■ TASK REQUIREMENTS
**A)** From the pie-sharing problem, write out the passage starting with "What is the" and going on through "can be different.".
**B)** In the pie-sharing problem, what height do all the pies have?

■ TEXT PASSAGE

My friends are very annoying and if one of them gets a bigger piece than the others, they start complaining. Therefore all of them should get equally sized (but not necessarily equally shaped) pieces, even if this leads to some pie getting spoiled (which is better than spoiling the party). Of course, I want a piece of pie for myself too, and that piece should also be of the same size.

What is the largest possible piece size all of us can get? All the pies are cylindrical in shape and they all have the same height 1, but the radii of the pies can be different.

Input

One line with a positive integer: the number of test cases. Then for each test case:
  • One line with two integers N and F with 1 ≤ N, F ≤ 10 000: the number of pies and the number of friends.
  • One line with N integers ri with 1 ≤ ri ≤ 10 000: the radii of the pies.

■ EXTRACTED ENTRIES

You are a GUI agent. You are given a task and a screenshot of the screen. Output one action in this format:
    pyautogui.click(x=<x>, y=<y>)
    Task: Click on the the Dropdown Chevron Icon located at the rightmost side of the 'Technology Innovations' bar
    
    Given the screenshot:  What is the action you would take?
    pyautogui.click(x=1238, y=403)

* * *

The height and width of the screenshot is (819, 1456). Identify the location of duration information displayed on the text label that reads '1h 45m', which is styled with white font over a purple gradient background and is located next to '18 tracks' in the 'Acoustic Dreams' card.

■ RESPONSES TO THE EXERCISE
**A)**
What is the largest possible piece size all of us can get? All the pies are cylindrical in shape and they all have the same height 1, but the radii of the pies can be different.

**B)** All the pies have the same height, 1.